Os leitores da Folha não estão sozinhos na história da música brasileira. Todos os gêneros musicais tiveram seus detratores, e nunca um gênero conseguiu unanimidade completa. Mesmo estilos musicais hoje canonizados como o samba, a bossa nova, o tropicalismo, a MPB e o rock foram repudiados por parte considerável da sociedade. Não seria diferente com a música sertaneja.
O samba sofreu durante décadas com o repúdio estético das elites brasileiras. Este ranço foi ironizado na canção "Pra que Discutir com Madame", de 1945, de autoria de Janet de Almeida e Haroldo Barbosa: "Madame diz que o samba tem cachaça/ Mistura de raça, mistura de cor/ Madame diz que o samba democrata/ É música barata sem nenhum valor".
Quando o samba se tornou produto de exportação pela voz de Carmen Miranda, houve aqueles que criticaram a suposta "americanização" da artista, que respondeu em "Disseram que Eu Voltei Americanizada": "Mas pra cima de mim pra quê tanto veneno?/ E eu posso lá ficar americanizada?/ Eu que nasci com o samba e vivo no sereno/ Topando a noite inteira a velha batucada".
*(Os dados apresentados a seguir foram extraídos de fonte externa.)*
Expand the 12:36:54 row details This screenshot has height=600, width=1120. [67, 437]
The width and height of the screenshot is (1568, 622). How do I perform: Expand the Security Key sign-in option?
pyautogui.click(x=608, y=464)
A bossa nova teve como um de seus grandes inimigos o pesquisador José Ramos Tinhorão. Para o crítico marxista, a bossa era expressão das classes médias alienadas, que aceitavam subjugar o samba à música imperialista americana ao absorver influências do jazz.
Em seu livro "Música Popular: Um Tema em Debate", de 1966, Tinhorão afirmava que Tom Jobim chegou à canção popular "pela frustração das ambições no campo da música erudita" e que ele era um compositor que "apropria-se de músicas norte-americanas" e "esconde o nome Antônio sob o apelido americanizado de Tom".
O rock da jovem guarda teve entre seus inimigos os artistas da MPB. A inimizade era tão grande que em 17 de julho de 1967 grandes nomes da MPB como Jair Rodrigues, Elis Regina, Juca Chaves, Geraldo Vandré e até um pré-tropicalista Gilberto Gil participaram de uma passeata contra a guitarra elétrica pelas ruas de São Paulo, na qual o instrumento era chamado de "alienígena" e "imperialista".
O tropicalismo também teve a sua parcela de inimigos. No auge, em 1968, Caetano e Gil conseguiram unir esquerdas folcloristas e direitas moralistas no repúdio ao movimento. Universitários de esquerda vaiaram a canção "Proibido Proibir", de Caetano Veloso no 3º Festival Internacional da Canção de 1968, o que fez o baiano reagir: "Mas é isso que é a juventude que diz que quer tomar o poder? Se vocês forem em política como são em estética, estamos feitos!".
Para a esquerda universitária, os tropicalistas eram adeptos do imperialismo e da cultura pop americanizada, um pecado inadmissível. Naquele mesmo ano, Caetano e Gil também foram atacados pela direita no poder, que os exilou. Mas se tivesse sido o outro lado a ganhar a Guerra Fria no Brasil, teriam os tropicalistas escapado do exílio? Provavelmente não.